Bakula’s character never struck me as very bright - rather the writers would go out of their way to make him an everyman and make up advanced skills for him for the sake of advancing a particular story, then dump them afteward.
Do you mean Nash or the Nash character? Because even before he got better people around Princeton spoke of him in terms of awe I have not heard for any other living person. Except maybe Claude Shannon.
Most of the good characters in Real Genius. There is a wide range of personality types, from those with good sex lives to those who live in a closet, and it shows that even when you are a genius not everything comes easily.
The Professor from Gilligan’s Island of course
Nash as presented in the movie. Having met the real John Nash, Russell Crowe’s depiction is far, far short of the real man. I’ll grant that Crowe might have made a convincing ‘schmott guy’ if I’d never met Nash, but he just doesn’t add up to the real deal.
Likewise, I’ve never seen a convincing representation of Feynman, another fabulously intelligent man I’ve met.
OTOH, Sir Basil Rathbone remains my favorite Sherlock Holmes. I’ve yet to see a latter-day Holmes that meets my expectations after growing up with Rathbone playing him.
I meant the biopic is not a good portrayal of the real-life figure, who, from what I’ve read, was both more interesting and less likable.
Yes. He was a bit of a comic book character, but Parker Stevenson really made the concept work.
I’ll second that. No one portrayed in that story was some uber-genius (yet flawed) who solved the whole problem alone. Just a bunch of believably brilliant and capable folks working on a real problem.
I’ve always liked the guy who plays Dr. Reid on Criminal Minds…
Joe
There are many characters on The Wire who qualify. Smooth Lester Freeman is first, of course, but then there’s McNulty, Avon, Stringer, and Cedric all showing brilliance at different points. Many others jump in as well. A lot of the pleasure of the show was the sense of watching a cat-and-mouse game between really intelligent players.
I’m sure he did believe that, and he might well have been correct, though we never see any evidence he is. I’m not sure how I said anything to contradict such a position.
Tom Baker
Are Time Lords people?
I only met Nash once, at his home in Princeton Junction while he was still sick, but I knew Alicia very well and that portrait isn’t great either. The most interesting thing about her was that she had Nash in her home even after they were divorced, which I think is more significant than doing it if they were married. I never understood why she seemed to attract mathematicians, but then I suppose I’m not one.

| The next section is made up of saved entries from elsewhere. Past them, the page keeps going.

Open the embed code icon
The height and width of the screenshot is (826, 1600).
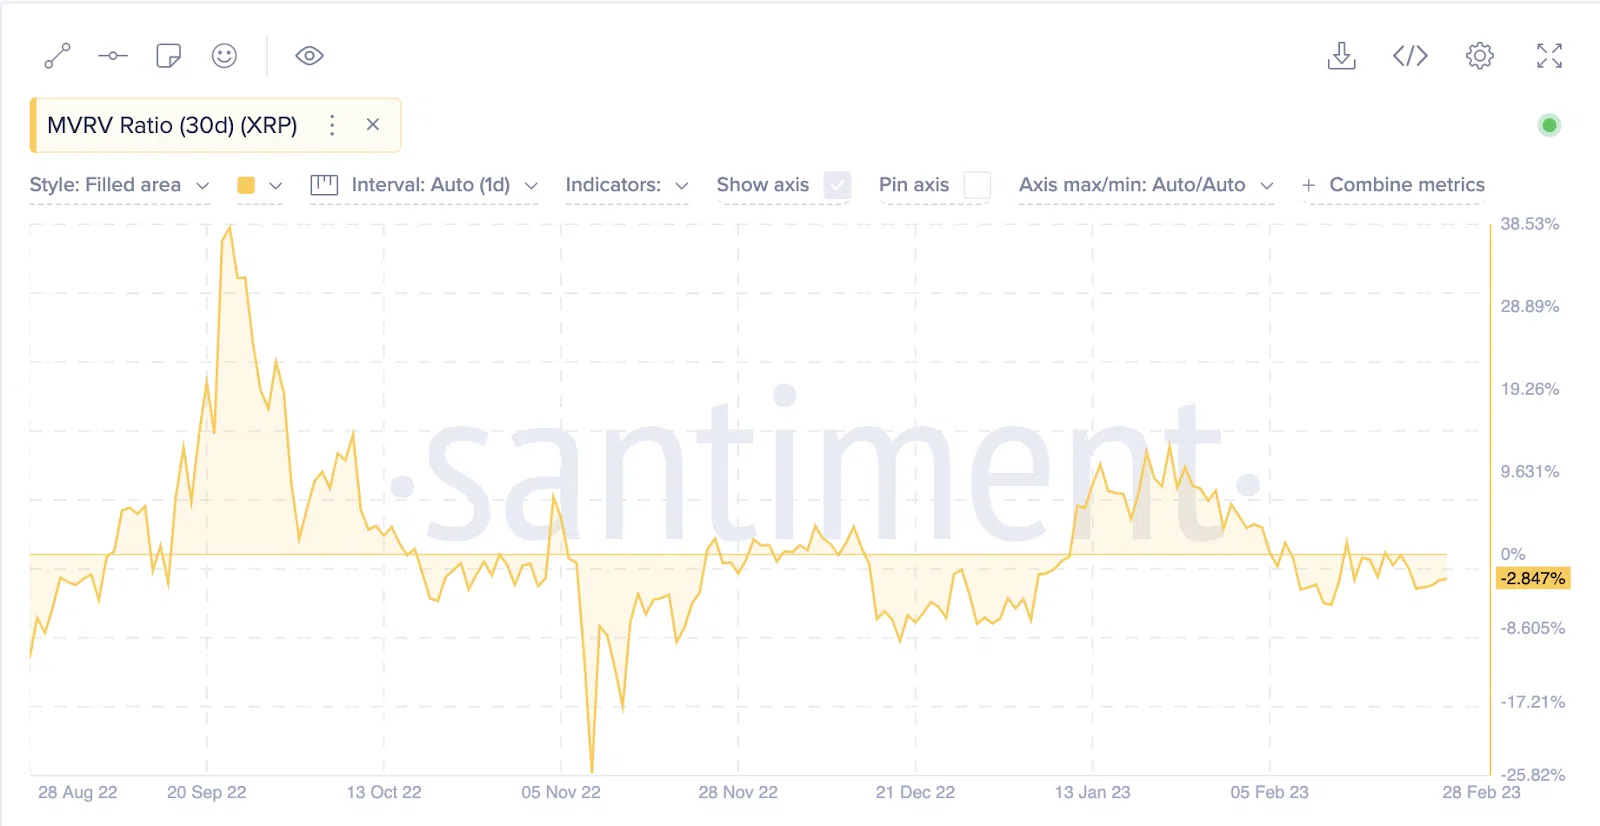(1410, 56)
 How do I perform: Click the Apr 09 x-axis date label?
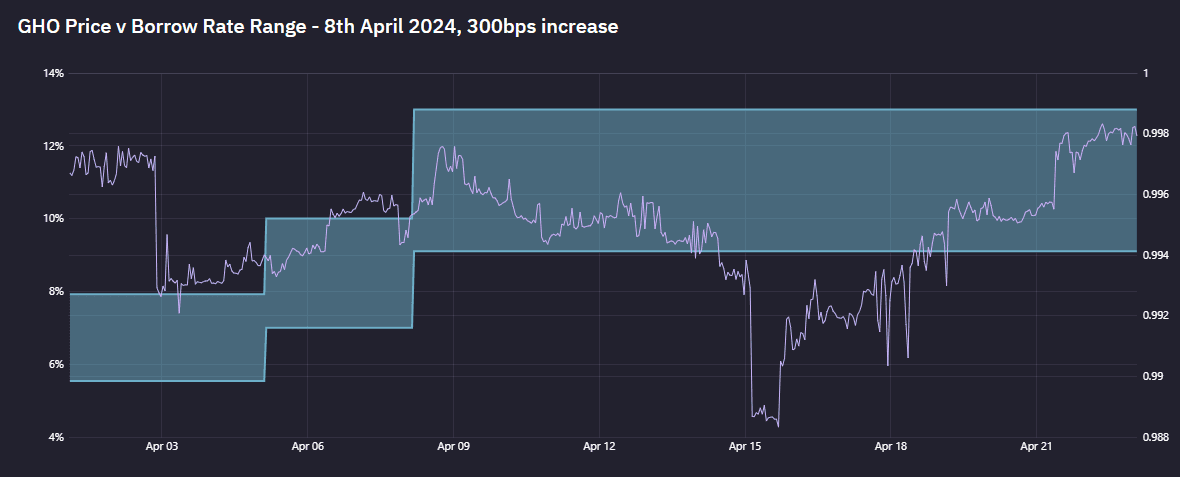(454, 447)
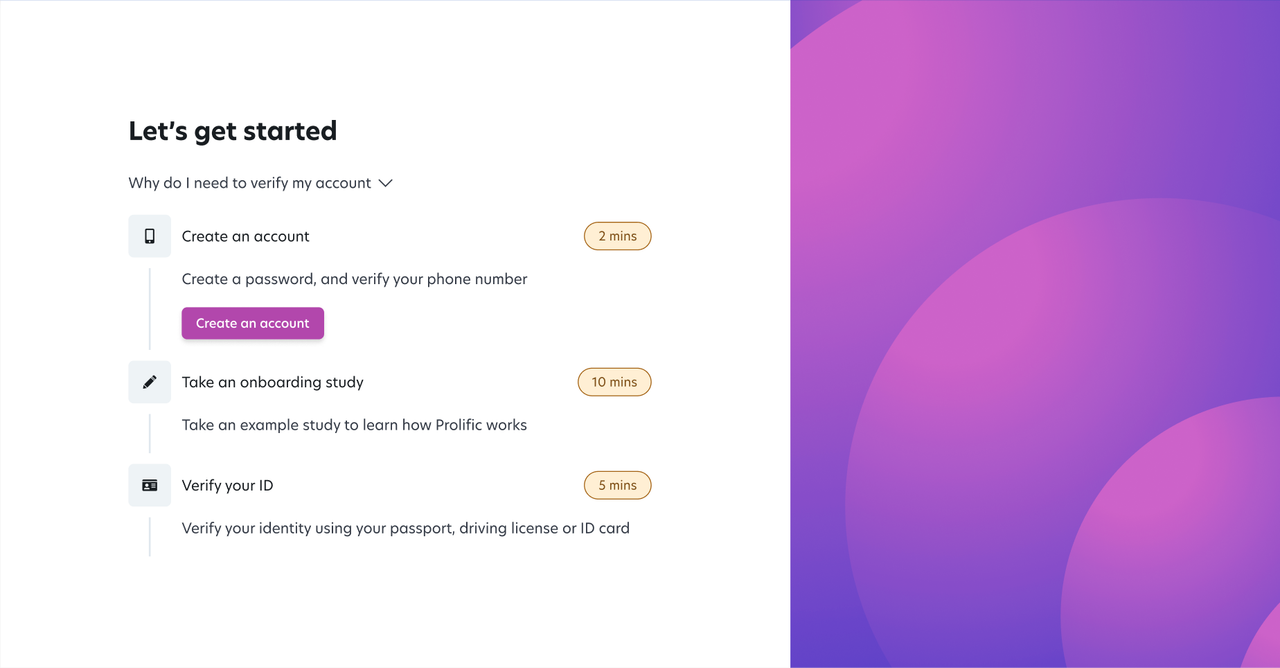
Task: Click the phone icon beside Create an account
Action: (149, 236)
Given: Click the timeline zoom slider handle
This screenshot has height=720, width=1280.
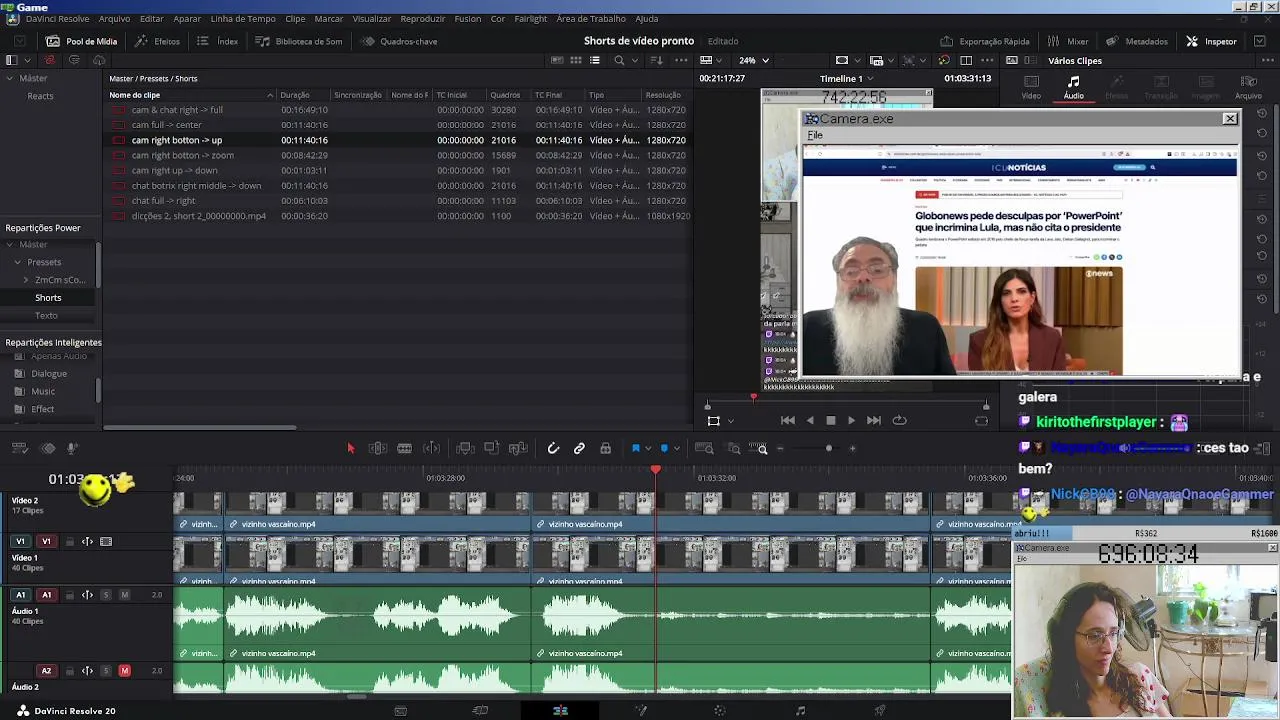Looking at the screenshot, I should tap(828, 449).
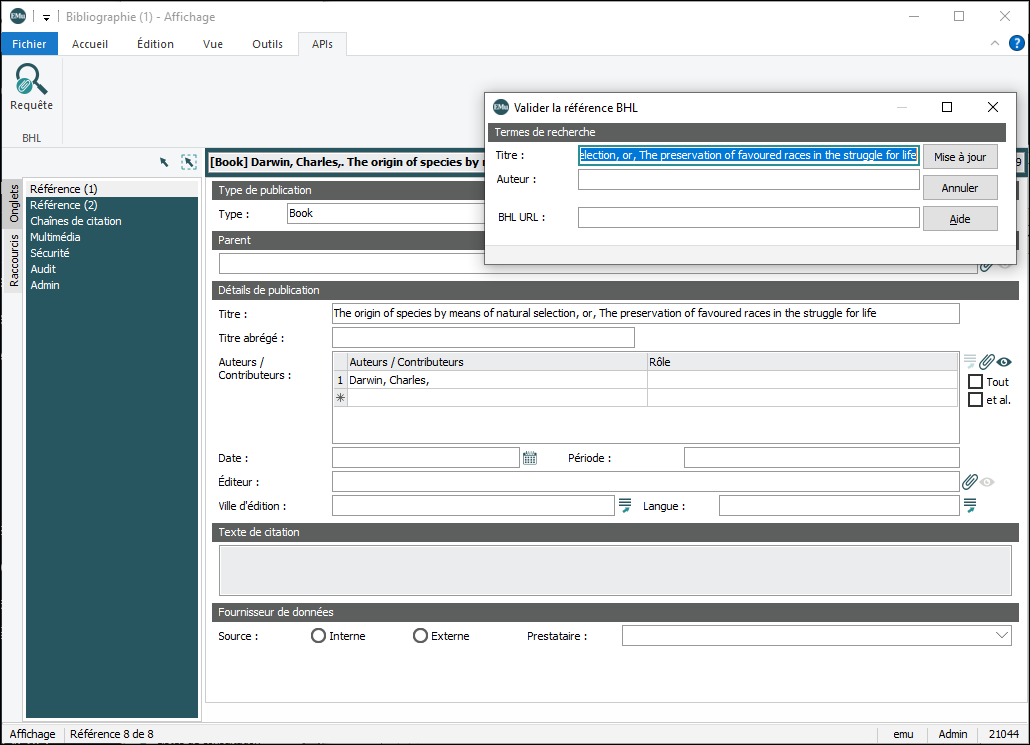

I think the problem with Crowe’s performance in part is that neither he nor anyone really involved in the filming understood why Nash was important. They spent so much time on the delusions they had no time for the real story.
Monk- In the early episodes, he was brilliant. The later shows made a mockery of his OCD and carried it to an absurd extreme. The show would spend 15 minutes dealing with some phobia of his and get away from the mystery. I thought it humiliated his character. (I’ve always loved Tony Shaloub and thought he was the sexiest guy on *Wings *when he played Antonio the cab driver.)

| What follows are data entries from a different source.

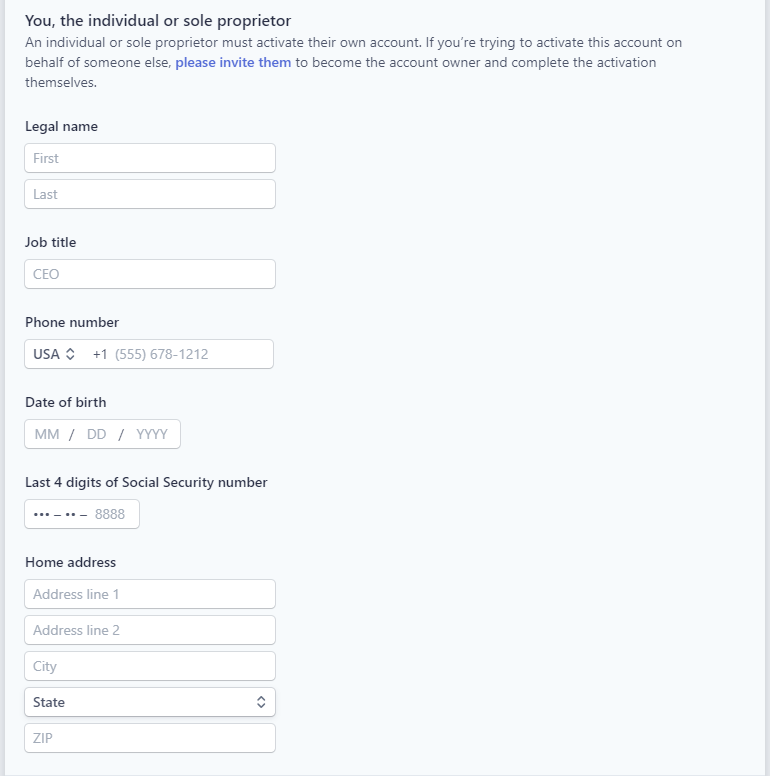Select the City input field
The image size is (770, 776).
tap(150, 666)
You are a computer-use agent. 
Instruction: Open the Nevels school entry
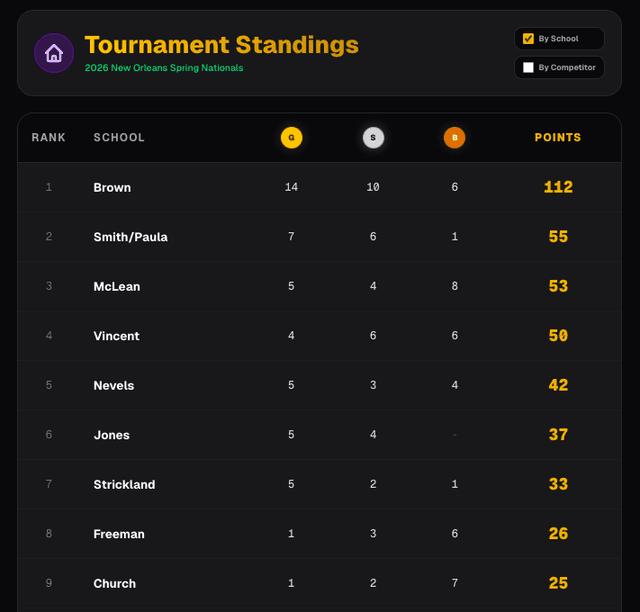click(113, 386)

The West Wing- Ditto what the others said. One only hopes the people running the real government are as smart as Sorkin’s characters. Does anyone remember a short-lived but sharp Aaron Sorkin comedy show called Sports Night? The dialogue was pure Sorkin- on his shows I have to have the captioning on, because the patter is so fast I can’t follow it otherwise.
Bones- To me, this show is an example of a BAD portrayal of a really smart person. And she’s worse this season than ever before- more insensitive, more clueless, more robot-like.
Brian Cox as Leckter in Manhunter.
Charles Forbin in Collossus : The Forbin Project.
I second House and Doogie Howser, and add Benedict Cumberbatch as the new Sherlock Holmes and Robert Downey Jr. as Tony Stark.
An interesting and valid point. I’ve never met her, but it seems to me, based on what I do know of her, that Alicia doesn’t come off as well as she ought in the movie, either.
That’s part of the problem of creating this kind of work for the general population. So very few people out there understand the arcana of what makes these folks so critical - hell, I can barely discern dim outlines of Nash’s genius myself, and I like and am good at math. So rather than spend 90 minutes filling in the picture with explanations of arcana, they go for the more readily-grasped story.
OK, this was one of the two I immediately thought of. I liked the portrayal of Einstein in the light-heart movie IQ. I thought Walter Matthau did a excellent job and the character portrayed was fairly balanced. Also Meg Ryan’s characters was another good example.
The only fictional presentation of Richard Feynman (it is a measure of his influence that the spell-checker in Firefox knows how to spell his name) I’ve ever seen was Matthew Broderick in the movie Infinity. That movie was more about the love story of Richard and Arline. I’d love to see a real biography, but the general public wouldn’t know who he is (in spite of Firefox) and wouldn’t go see it.